Les soins de propreté et d’hygiène étaient très rustiques mais contrôlés. L’alimentation était composée à chaque repas d’un plat légumes-viande, d’un morceau de pain et de l’eau. Les corps étaient sans trace de graisse... Seuls les « losanges blancs » avaient droit à un quart de vin par jour. Ils le buvaient face aux autres disciplinaires alignés au garde-à-vous sur trois rangs. Le régime était comparable à celui des « Bat’ d’Af’ » (localisés dans le sud tunisien dans la région de Tataouine, Tozeur). À la compagnie de discipline, le disciplinaire purge sa peine, il doit se racheter puis dans le meilleur des cas, il est envoyé en Indochine ou, parfois, s’éteint à Béchar quand la durée de détention est très longue. Parmi eux, le cas d’un ancien ingénieur de l’équipe de Monsieur G.C. collaborant avec les équipes scientifiques allemandes durant la dernière guerre mondiale, il avait réussi à s’engager dans la Légion à la fin de la guerre et, détecté, il fut envoyé à la discipline de Béchar où il mourut d’une maladie pulmonaire. La vie y était très dure.

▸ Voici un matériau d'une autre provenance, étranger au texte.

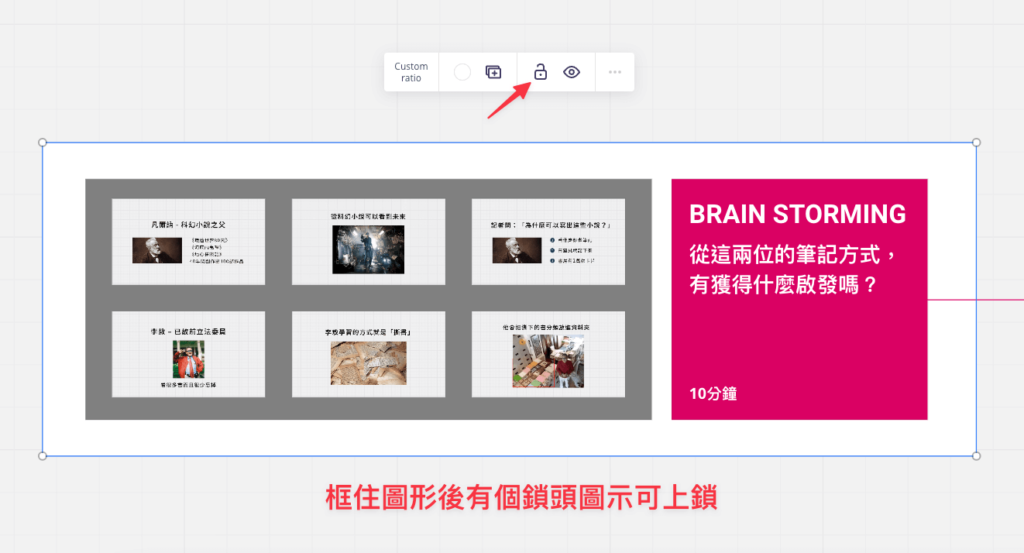Screen dimensions: 1024x553
Task: Click the unlocked padlock icon to lock frame
Action: 540,72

Le travail disciplinaire consistait à la fabrication de toubes (parpaings de 40/20/10 cm) près de la caserne. Une équipe préparait le mélange (terre glaise, paille, eau), une autre équipe tassait le mélange dans les moules exposés en plein soleil, une troisième équipe démoulait et mettait les parpaings en tas. Le travail consistait aussi à effectuer des travaux pénibles hors du quartier (routes, puits...). Il arrivait parfois aux disciplinaires de s’évader mais cela était très risqué. Deux d’entre eux ont tenté l’évasion, ils sont restés absents pendant près de deux semaines. Ils ont été retrouvés dans le pavillon du lieutenant Kisner qui était en permission. Pour se nourrir, ils puisaient dans les provisions du lieutenant... Ils ont reçu à la compagnie un accueil peu chaleureux... et ont dû purger quelques années de plus. L’évasion à partir de Béchar est toujours un échec. L’aventure se termina pour eux dans la cellule et la reprise du cycle « losange noir, bleu et blanc ».

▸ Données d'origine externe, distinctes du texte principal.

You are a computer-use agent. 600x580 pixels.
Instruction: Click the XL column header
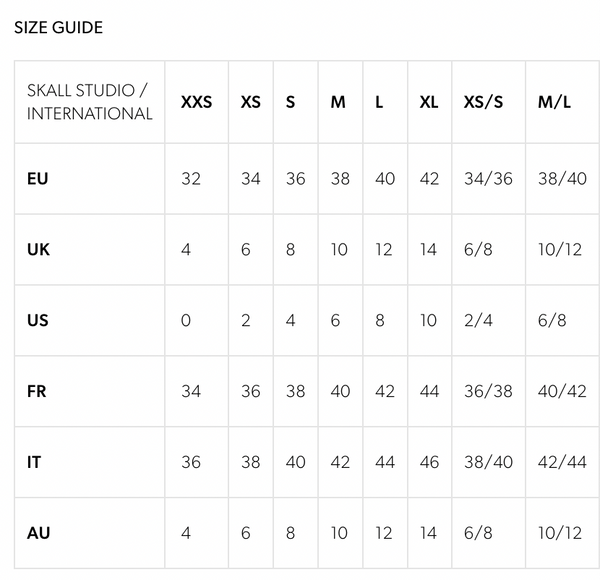tap(429, 102)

Le 90 de Bange sert encore en 1948…

Cette pièce d’artillerie d’un autre âge (1870-1914) dormait dans un coin de l’ERM (Établissement Régional de Matériel) de Béchar. Quelqu’un a eu l’idée de l’utiliser pour signaler chaque soir la rupture du jeûne à l'occasion du ramadan. L’équipe de pièce commandée par le MdL Wiart le mettait en batterie sur le petit plateau à proximité du quartier musulman de la Barga. Il fallait d’abord freiner la pièce avec deux cordes qui enserraient très fort l’essieu, puis placer une gargousse dans la culasse, fermer la culasse, tasser la poudre avec un refouloir par la bouche, ensuite placer l’étoupille, attendre le signal pour allumer la mèche d’amadou. Le canon tonnait, les musulmans pouvaient aller consommer. La population locale assistait tout autour à ce spectacle quotidien et gratuit durant tout un mois. La première fois, probablement mal freiné, le canon a reculé de 4 à 5 mètres à la grande frayeur des spectateurs.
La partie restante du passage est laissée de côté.